#### [Problem]
Could you copy every line of the data that contains "Close"?

#### [Records]
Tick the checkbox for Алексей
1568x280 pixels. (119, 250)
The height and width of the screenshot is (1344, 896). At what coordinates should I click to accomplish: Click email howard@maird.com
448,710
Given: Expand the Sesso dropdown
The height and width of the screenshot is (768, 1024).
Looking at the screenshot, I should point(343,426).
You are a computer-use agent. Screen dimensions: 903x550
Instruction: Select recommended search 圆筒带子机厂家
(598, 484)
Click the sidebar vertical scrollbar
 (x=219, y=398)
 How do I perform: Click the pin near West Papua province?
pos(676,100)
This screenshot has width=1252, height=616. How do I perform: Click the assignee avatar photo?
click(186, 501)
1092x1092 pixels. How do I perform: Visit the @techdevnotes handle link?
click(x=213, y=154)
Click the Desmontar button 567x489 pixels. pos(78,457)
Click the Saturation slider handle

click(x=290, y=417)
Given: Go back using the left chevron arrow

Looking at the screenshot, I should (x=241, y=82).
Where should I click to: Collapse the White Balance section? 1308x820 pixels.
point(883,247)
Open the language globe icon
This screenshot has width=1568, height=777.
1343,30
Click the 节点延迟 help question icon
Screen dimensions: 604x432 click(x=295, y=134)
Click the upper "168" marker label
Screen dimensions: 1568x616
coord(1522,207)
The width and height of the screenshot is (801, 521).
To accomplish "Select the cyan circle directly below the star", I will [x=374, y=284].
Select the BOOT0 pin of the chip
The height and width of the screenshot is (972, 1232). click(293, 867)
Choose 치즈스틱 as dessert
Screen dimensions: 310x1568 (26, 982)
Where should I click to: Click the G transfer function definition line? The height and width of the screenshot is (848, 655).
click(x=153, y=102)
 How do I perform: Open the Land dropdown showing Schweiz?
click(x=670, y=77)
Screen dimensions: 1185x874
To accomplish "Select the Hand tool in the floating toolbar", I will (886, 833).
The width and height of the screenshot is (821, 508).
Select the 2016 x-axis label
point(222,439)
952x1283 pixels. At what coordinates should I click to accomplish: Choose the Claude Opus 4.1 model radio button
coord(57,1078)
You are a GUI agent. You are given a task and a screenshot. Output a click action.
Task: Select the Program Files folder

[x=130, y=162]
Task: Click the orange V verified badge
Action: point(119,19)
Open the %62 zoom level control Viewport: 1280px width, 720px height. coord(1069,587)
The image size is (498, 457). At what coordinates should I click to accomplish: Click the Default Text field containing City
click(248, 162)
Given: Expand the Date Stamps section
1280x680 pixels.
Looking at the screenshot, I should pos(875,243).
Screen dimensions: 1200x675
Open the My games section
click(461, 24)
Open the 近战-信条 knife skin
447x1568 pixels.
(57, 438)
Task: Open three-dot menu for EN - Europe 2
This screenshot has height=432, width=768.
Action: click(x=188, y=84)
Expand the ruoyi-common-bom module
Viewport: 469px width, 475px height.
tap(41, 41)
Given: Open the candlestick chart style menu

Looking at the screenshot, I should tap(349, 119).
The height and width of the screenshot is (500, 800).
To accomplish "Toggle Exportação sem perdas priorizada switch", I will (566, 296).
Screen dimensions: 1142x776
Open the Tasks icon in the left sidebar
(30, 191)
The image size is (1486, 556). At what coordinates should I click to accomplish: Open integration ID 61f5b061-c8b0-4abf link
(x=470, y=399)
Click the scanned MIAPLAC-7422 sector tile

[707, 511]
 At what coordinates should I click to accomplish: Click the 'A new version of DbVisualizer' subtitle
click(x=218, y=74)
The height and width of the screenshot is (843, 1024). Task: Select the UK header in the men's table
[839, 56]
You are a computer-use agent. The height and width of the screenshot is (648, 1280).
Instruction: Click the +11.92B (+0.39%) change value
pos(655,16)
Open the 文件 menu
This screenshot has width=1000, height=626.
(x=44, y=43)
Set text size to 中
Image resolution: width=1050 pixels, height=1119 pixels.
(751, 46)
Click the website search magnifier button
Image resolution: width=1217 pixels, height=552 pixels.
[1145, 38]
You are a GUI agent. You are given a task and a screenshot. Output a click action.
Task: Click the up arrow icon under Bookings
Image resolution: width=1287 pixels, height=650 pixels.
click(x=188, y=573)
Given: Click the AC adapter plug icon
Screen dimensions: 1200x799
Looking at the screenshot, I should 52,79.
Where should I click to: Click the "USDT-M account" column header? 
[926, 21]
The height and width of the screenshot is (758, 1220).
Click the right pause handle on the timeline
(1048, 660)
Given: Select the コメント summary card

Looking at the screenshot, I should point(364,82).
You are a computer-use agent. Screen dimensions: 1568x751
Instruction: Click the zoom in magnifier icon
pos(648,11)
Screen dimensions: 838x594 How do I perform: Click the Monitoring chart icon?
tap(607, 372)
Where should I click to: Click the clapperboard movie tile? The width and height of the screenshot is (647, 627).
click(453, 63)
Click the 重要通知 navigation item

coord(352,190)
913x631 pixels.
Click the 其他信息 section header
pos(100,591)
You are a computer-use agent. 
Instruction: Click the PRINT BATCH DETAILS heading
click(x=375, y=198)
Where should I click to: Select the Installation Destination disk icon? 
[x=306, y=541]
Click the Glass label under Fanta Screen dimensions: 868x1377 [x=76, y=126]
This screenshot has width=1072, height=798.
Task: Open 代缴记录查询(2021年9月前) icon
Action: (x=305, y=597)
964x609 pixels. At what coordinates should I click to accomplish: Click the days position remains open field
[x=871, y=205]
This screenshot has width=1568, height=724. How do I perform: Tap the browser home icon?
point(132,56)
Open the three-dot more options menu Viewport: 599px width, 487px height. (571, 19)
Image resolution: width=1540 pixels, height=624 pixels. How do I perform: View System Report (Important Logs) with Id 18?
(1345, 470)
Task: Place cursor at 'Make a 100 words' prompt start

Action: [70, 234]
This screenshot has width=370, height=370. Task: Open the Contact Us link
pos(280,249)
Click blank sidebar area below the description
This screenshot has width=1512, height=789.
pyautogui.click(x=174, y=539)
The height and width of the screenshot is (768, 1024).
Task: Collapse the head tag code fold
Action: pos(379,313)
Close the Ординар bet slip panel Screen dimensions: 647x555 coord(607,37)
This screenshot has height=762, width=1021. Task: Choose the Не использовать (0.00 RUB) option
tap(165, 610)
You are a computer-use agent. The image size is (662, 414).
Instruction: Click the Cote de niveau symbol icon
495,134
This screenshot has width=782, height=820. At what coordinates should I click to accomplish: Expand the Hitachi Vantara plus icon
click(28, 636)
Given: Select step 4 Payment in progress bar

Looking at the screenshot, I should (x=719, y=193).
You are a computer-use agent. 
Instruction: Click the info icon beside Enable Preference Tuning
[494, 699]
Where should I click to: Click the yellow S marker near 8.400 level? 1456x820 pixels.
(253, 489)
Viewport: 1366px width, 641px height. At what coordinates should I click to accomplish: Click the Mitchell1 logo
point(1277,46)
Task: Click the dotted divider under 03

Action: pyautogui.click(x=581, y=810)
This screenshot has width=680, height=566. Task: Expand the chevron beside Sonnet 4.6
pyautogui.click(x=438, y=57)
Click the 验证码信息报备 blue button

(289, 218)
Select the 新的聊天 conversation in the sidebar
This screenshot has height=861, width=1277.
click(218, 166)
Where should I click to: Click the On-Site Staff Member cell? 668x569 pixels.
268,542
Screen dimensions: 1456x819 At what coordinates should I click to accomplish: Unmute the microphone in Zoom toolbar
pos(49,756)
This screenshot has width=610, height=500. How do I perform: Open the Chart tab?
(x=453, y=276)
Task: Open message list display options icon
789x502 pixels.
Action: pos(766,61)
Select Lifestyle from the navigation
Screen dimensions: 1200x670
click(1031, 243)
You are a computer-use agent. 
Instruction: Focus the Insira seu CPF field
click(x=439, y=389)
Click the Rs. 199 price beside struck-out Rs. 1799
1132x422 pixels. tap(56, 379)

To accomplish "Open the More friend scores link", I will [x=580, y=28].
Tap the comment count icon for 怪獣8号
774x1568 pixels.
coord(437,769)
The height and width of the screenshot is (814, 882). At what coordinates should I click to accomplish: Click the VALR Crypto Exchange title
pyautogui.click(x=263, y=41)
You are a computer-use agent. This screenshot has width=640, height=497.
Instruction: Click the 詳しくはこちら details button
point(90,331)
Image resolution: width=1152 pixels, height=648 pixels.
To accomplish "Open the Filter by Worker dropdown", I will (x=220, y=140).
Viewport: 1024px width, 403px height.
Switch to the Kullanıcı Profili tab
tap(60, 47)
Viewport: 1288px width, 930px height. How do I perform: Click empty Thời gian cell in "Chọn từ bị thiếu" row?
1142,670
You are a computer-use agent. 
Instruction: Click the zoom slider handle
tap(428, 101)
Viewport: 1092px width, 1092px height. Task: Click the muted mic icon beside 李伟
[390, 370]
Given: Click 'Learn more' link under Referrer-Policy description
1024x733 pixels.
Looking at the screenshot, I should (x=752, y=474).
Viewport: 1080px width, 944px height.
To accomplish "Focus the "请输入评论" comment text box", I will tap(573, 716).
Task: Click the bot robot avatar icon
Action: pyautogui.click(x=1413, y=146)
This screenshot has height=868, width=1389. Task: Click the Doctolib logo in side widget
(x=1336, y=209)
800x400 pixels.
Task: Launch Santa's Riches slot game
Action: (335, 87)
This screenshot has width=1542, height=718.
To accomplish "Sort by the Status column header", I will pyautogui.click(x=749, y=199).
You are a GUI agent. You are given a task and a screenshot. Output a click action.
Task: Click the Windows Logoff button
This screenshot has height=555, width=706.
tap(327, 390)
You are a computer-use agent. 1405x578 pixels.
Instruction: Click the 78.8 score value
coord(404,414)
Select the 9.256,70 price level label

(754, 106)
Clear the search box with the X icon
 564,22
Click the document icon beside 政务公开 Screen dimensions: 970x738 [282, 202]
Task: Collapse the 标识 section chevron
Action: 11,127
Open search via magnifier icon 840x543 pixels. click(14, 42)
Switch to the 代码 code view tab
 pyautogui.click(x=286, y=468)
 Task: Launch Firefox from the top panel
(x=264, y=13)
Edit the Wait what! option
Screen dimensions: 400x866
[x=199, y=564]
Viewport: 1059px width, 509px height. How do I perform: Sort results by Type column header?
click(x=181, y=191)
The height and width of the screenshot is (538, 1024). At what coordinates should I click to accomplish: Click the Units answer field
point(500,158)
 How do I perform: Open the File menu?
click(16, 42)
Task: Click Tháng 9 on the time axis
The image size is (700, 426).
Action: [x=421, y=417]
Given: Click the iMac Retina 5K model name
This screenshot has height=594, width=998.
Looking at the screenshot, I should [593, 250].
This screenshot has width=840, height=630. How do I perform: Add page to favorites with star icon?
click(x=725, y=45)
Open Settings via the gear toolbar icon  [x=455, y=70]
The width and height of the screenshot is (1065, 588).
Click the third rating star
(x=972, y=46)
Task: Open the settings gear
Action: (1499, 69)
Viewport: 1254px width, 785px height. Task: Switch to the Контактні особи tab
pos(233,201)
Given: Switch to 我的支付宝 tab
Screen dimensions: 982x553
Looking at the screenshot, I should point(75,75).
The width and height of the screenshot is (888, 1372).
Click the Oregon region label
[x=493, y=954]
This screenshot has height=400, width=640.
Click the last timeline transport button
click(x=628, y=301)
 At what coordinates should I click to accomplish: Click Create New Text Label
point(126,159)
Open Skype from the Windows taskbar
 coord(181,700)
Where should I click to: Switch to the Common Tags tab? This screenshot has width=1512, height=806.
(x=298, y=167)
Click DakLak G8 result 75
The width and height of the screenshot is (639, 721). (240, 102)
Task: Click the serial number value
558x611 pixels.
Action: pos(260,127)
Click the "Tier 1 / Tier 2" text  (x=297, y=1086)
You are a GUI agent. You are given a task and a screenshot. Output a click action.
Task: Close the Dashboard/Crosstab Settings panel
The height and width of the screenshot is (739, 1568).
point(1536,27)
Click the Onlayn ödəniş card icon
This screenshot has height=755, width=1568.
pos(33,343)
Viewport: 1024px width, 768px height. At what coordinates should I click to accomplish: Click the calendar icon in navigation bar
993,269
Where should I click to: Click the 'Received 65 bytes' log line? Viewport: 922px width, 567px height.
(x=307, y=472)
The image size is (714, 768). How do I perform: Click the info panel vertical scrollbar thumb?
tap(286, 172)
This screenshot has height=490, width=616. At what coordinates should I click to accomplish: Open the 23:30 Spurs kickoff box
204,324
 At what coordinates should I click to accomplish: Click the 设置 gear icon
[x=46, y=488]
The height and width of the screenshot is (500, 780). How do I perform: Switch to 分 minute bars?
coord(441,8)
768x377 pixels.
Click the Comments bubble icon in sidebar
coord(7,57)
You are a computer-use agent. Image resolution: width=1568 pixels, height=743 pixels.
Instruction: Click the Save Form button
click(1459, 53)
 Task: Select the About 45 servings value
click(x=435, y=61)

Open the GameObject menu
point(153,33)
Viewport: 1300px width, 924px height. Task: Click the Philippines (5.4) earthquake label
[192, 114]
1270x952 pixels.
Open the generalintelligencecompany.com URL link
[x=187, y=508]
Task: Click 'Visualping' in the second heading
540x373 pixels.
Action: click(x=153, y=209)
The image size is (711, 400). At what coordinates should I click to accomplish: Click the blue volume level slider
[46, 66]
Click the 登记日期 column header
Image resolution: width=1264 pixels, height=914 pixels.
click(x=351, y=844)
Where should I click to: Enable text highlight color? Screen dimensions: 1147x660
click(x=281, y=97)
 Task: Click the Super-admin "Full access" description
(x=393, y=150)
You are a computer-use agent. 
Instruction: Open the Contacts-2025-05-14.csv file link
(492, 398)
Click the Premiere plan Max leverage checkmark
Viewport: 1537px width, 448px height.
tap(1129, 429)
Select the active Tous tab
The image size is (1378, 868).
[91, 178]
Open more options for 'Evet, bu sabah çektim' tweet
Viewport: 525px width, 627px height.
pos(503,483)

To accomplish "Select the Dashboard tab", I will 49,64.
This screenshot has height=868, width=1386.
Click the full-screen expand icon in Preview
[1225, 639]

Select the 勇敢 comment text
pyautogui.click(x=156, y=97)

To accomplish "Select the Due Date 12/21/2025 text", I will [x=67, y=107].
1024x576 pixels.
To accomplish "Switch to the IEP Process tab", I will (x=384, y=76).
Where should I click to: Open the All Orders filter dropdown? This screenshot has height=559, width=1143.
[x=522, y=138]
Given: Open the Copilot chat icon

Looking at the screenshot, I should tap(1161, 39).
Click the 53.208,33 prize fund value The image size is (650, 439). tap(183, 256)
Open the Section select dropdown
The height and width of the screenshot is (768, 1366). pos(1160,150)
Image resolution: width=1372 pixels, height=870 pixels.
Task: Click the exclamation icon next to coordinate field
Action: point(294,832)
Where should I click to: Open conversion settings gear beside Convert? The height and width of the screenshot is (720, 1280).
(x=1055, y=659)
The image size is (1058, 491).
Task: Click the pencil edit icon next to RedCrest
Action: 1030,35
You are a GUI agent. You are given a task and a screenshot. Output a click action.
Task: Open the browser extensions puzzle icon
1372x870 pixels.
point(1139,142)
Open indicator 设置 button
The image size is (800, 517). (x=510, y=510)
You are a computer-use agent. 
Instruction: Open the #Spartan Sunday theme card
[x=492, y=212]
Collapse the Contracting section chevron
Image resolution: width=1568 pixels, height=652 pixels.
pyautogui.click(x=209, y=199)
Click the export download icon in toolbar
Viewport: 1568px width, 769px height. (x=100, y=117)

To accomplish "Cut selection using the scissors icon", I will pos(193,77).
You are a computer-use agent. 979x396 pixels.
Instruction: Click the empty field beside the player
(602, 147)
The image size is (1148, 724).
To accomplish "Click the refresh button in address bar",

#### [Answer box]
Close the Ординар bet slip panel Screen dimensions: 647x555 coord(607,37)
Task: Close the Dashboard/Crosstab Settings panel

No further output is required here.